Il peggio sta nelle conseguenze che tale chiusura ha sui dipendenti: 38 sono stati avvertiti del licenziamento con una lettera nel gennaio scorso. I licenziati non hanno nessuna possibilità di essere riassorbiti in altri rami o organi di “mamma Rai”. Altro che articolo 18 e tutele varie. Un licenziamento “in tronco” all’americana. “Fired”, dicono da quelle parti. In Italia letteralmente potremmo tradurre con “bruciati”. E non finisce qui. I 38 “fired” e famiglia avevano dei visti di lavoro predisposti dalla Rai in via esclusiva. Ciò significa che dal 3 aprile, se non saranno tornati in Italia o non avranno risolto in altro modo la loro situazione lavorativa, saranno considerati clandestini per la legge americana, quindi privi di reddito e di assistenza medica.
Per il dg Rai si è trattato di una decisione necessaria per rifondare un modello produttivo. Lorenza Lei afferma che la produzione Rai non subirà dei tagli. Per il direttore generale l’aumentata flessibilità sopperirà alla mancanza di strutture fisse.
È intervenuto sulla questione Franco Siddi. Per il segretario della Fnsi si tratta di uno «sbaraccamento triste, avvilente, indice di una Rai che non riesce più a dare valore ai suoi pezzi».

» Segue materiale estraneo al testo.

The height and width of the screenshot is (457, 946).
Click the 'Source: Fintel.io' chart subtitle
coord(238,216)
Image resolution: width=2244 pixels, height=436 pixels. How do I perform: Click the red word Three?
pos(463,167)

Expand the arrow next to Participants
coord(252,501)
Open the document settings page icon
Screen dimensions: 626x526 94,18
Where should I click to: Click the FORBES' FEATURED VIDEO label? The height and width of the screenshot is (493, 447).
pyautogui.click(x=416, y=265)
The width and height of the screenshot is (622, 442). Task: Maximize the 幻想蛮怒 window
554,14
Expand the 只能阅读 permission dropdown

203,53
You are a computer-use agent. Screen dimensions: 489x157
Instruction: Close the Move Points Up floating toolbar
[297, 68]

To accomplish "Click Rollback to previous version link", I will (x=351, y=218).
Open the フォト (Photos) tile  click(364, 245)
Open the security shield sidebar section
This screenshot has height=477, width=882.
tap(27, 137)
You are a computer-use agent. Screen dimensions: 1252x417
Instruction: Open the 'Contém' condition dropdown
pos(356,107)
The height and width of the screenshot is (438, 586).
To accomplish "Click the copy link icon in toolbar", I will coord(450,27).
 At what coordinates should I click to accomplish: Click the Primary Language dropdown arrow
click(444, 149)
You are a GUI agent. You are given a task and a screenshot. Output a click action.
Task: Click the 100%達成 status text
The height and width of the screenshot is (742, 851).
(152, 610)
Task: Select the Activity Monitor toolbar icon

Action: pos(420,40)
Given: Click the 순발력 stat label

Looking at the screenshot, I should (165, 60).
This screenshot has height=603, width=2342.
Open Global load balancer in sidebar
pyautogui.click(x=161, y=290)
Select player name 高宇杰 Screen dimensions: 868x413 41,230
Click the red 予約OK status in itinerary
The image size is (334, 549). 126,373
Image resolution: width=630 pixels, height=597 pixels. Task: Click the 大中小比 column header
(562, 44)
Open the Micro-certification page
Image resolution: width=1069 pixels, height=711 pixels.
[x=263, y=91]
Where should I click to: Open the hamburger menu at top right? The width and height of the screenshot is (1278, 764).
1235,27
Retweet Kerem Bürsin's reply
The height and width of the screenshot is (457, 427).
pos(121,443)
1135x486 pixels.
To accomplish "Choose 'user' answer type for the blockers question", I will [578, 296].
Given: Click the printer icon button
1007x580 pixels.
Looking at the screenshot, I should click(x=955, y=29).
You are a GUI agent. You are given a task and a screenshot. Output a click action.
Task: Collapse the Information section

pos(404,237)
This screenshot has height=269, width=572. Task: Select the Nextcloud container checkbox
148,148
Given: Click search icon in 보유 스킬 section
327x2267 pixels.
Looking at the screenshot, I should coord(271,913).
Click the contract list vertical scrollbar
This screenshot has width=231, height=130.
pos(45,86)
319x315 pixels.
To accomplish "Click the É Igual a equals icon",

Siddi invoca una riqualificazione: «la Rai merita altre sorti per il valore che ha e per le grandi risorse di rilancio di cui dispone». Il segretario della Fnsi chiama in causa Governo e Parlamento affinché si faccino carico del problema di un’azienda alla deriva.
Per Siddi non ci sono formule magiche per ripartire, ma sono ben chiari i valori necessari al rilancio: «trasparenza, competenza, recupero della missione di servizio pubblico e buona gestione».
Tutto ciò, in teoria, per una grande azienda dovrebbe essere la normalità. Per la Rai sembra quasi un’utopia.